KAISERSLAUTERN, Germany — Shipments of influenza vaccine are slowly trickling into military medical clinics in Europe, even as the federal government announced Thursday that 300,000 doses of the vaccine have been diverted from the military.

The Washington Post reported Friday that the vaccine — originally meant for federal employees and the military — was now being sent to high-risk civilian groups.

Instead, troops will receive the nasal spray vaccine FluMist, which offers similar protection but is recommended only for healthy people between the ages of 5 and 49, according to the Post report.

The move will have no affect on troops in Europe, Phillip Tegtmeier, a spokesman with the Europe Regional Medical Command, said Friday. The shots were intended for troops going through basic training or in the services’ job training schools, Tegtmeier said.

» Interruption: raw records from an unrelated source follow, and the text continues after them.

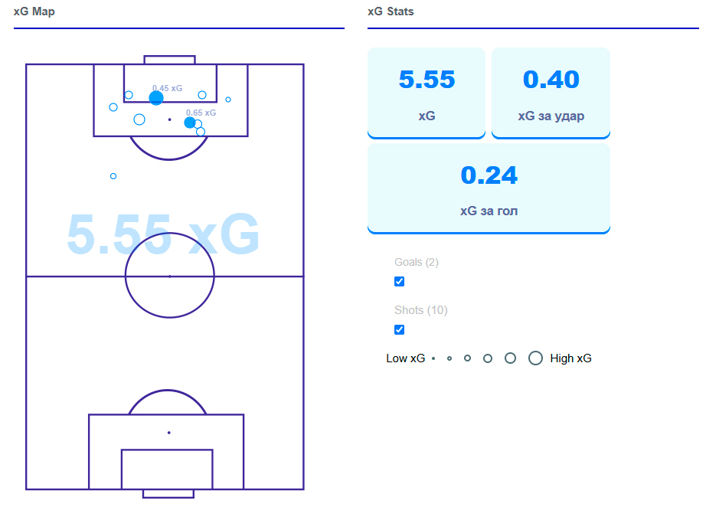Select the leftmost hollow shot in the penalty area
This screenshot has height=507, width=706.
coord(113,107)
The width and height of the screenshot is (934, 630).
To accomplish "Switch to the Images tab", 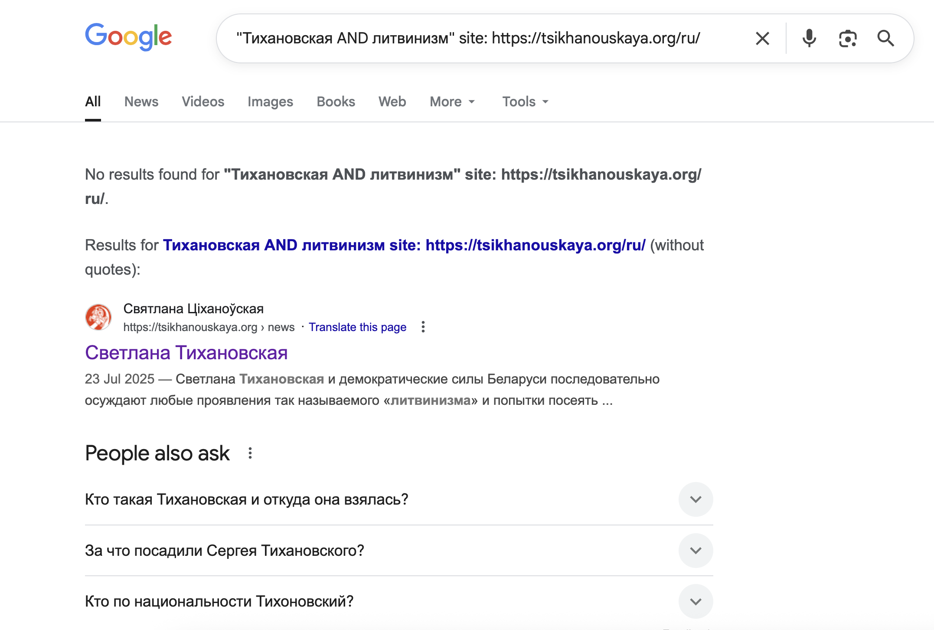I will [270, 102].
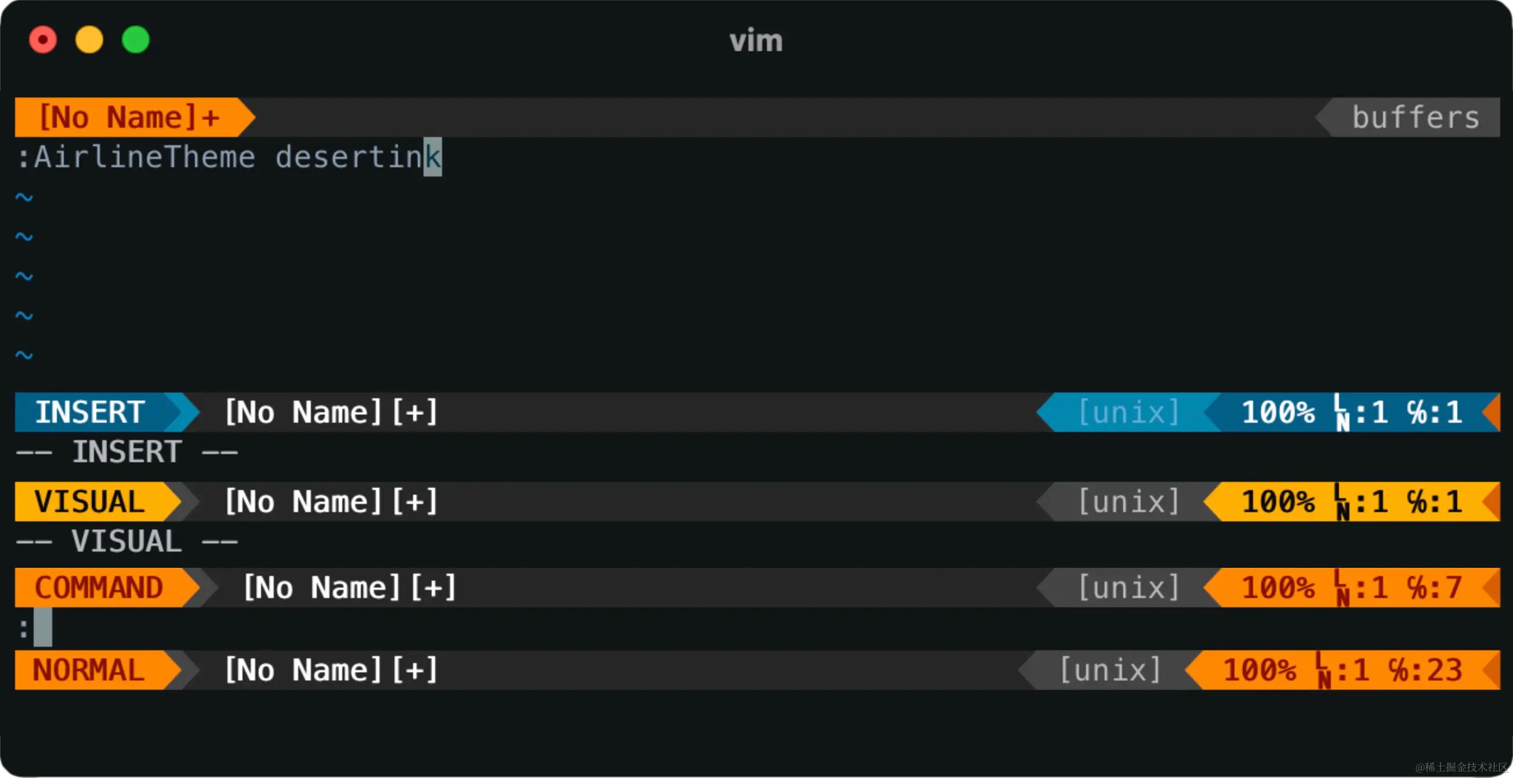This screenshot has height=778, width=1513.
Task: Select the INSERT mode segment
Action: (89, 412)
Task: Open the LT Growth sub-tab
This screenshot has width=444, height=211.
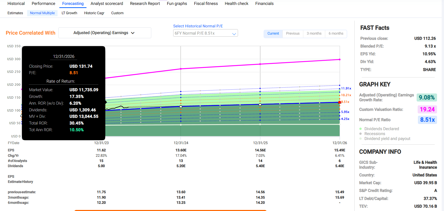Action: [69, 13]
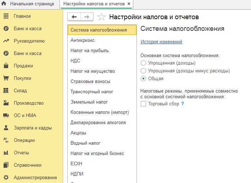
Task: Go forward with the right arrow button
Action: click(87, 17)
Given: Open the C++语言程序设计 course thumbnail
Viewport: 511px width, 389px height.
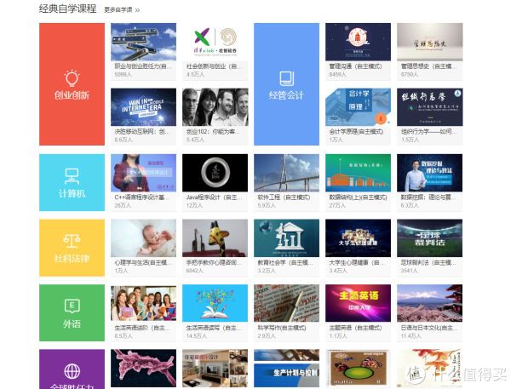Looking at the screenshot, I should (143, 173).
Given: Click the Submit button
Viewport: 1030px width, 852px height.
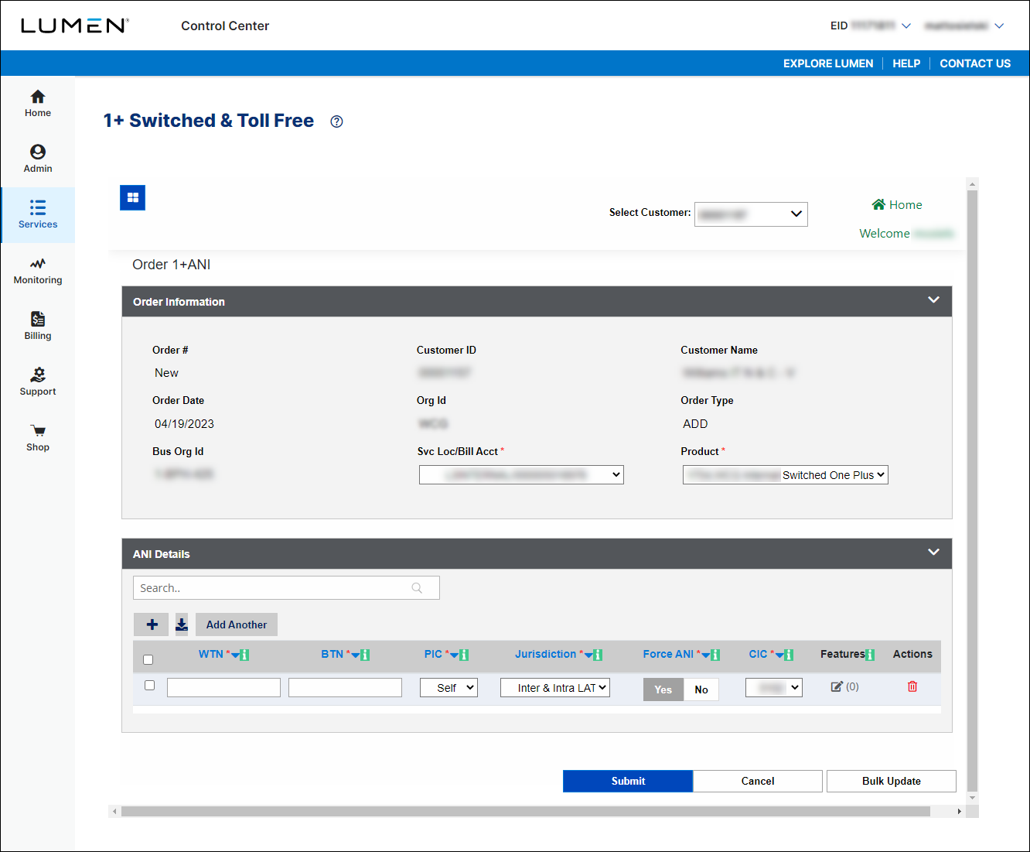Looking at the screenshot, I should point(627,781).
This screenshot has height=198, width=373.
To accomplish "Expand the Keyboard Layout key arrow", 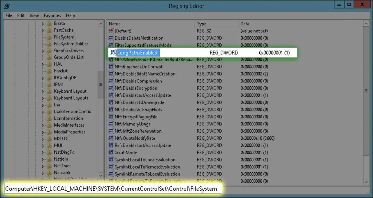I will [x=43, y=91].
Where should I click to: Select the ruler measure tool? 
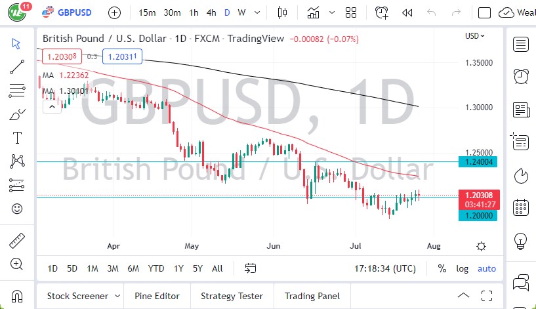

Because vaccines are in short supply, deploying troops are getting the shot first, then those most at risk of contracting the virus, ERMC spokeswoman Cynthia Vaughan said. Approximately 15,000 troops from U.S. Army Europe are currently deployed.

“We do expect enough influenza vaccine to vaccinate deploying soldiers and we will vaccinate high-risk patients,” Vaughn said. “We’re just not certain what time frame that will be in.”

Problems with one of the United States’ key suppliers has forced the military to pare down its vaccination program — normally available to all active-duty troops and their families — until supplies increase.

The shortage stems from the closure in England early this month of a Chiron Corp. factory, where nearly half the United States’ supply of the vaccine was made. British regulators cited manufacturing problems that could cause vaccine contamination.

U.S. Army Medical Command officials in Fort Sam Houston, Texas, have said an estimated 2.2 million servicemembers and high-risk beneficiaries worldwide will need the vaccine this year.

Vaughan would not provide the exact number of vaccines given to deployed troops from Europe so far, or say how many high-risk individuals need the shot here, saying it was a force-protection issue.

“Those patients know who they are,” Vaughan said.

In addition to giving priority to deploying and deployed troops, the Department of Defense is following National Centers for Disease Control and Prevention guidelines in administering the vaccine.

The CDC recommends that healthy people between the ages of 2 and 64 forgo the shots this year. That will allow enough vaccine for deployed troops, the very young, very old and ill family members.

Immunization clinics in U.S. Air Forces in Europe have received 750 doses of the vaccine, which are intended for deployed troops only, USAFE spokesman Maj. Patrick Ryder said Thursday.

The command expects to receive another shipment in the next couple of weeks, with those shots given to deploying troops and high-risk patients, he said.

Influenza kills about 36,000 Americans each year, and as many as 500,000 people worldwide, according to the CDC’s Web site.